**Исходные данные**
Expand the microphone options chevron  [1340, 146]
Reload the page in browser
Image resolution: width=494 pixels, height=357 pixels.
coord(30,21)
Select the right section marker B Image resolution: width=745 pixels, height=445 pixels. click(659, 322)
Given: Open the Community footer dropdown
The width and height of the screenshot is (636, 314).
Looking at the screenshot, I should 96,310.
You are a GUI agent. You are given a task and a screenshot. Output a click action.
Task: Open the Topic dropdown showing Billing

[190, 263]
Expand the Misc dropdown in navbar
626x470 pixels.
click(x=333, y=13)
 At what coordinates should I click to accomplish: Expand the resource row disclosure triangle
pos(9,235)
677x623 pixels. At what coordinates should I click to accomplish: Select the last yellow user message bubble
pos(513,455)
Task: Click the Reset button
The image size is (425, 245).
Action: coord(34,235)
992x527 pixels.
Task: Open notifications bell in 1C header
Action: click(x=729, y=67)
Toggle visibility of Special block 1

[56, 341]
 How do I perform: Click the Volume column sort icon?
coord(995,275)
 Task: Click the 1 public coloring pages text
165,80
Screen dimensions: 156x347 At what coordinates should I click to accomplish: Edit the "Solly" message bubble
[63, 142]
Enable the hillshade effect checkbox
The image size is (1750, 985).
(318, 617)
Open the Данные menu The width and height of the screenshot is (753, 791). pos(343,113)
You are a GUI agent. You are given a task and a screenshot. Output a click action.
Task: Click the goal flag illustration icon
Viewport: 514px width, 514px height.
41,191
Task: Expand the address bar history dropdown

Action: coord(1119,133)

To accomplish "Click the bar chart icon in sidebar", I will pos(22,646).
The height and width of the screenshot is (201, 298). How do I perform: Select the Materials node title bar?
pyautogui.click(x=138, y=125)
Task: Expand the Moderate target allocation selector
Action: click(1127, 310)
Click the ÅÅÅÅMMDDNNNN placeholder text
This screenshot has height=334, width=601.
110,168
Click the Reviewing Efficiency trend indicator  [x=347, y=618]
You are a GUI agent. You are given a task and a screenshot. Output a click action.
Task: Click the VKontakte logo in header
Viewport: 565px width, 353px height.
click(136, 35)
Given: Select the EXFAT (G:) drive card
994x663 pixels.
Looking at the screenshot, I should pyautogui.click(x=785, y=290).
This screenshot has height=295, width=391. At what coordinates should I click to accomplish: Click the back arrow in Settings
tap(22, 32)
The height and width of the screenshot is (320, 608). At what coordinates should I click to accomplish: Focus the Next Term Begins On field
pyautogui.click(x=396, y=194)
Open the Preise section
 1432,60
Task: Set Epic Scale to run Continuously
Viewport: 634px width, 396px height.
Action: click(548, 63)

**Задача**
Выведите без изменений строки записей от той, где есть «Screen dimensions: 156x347», и до самого конца записей, включая обе границы.

**Ожидаемый результат**
Screen dimensions: 156x347 At what coordinates should I click to accomplish: Edit the "Solly" message bubble
[63, 142]
Enable the hillshade effect checkbox
The image size is (1750, 985).
(318, 617)
Open the Данные menu The width and height of the screenshot is (753, 791). pos(343,113)
You are a GUI agent. You are given a task and a screenshot. Output a click action.
Task: Click the goal flag illustration icon
Viewport: 514px width, 514px height.
41,191
Task: Expand the address bar history dropdown

Action: coord(1119,133)

To accomplish "Click the bar chart icon in sidebar", I will pos(22,646).
The height and width of the screenshot is (201, 298). How do I perform: Select the Materials node title bar?
pyautogui.click(x=138, y=125)
Task: Expand the Moderate target allocation selector
Action: click(1127, 310)
Click the ÅÅÅÅMMDDNNNN placeholder text
This screenshot has height=334, width=601.
110,168
Click the Reviewing Efficiency trend indicator  [x=347, y=618]
You are a GUI agent. You are given a task and a screenshot. Output a click action.
Task: Click the VKontakte logo in header
Viewport: 565px width, 353px height.
click(136, 35)
Given: Select the EXFAT (G:) drive card
994x663 pixels.
Looking at the screenshot, I should pyautogui.click(x=785, y=290).
This screenshot has height=295, width=391. At what coordinates should I click to accomplish: Click the back arrow in Settings
tap(22, 32)
The height and width of the screenshot is (320, 608). At what coordinates should I click to accomplish: Focus the Next Term Begins On field
pyautogui.click(x=396, y=194)
Open the Preise section
 1432,60
Task: Set Epic Scale to run Continuously
Viewport: 634px width, 396px height.
Action: click(548, 63)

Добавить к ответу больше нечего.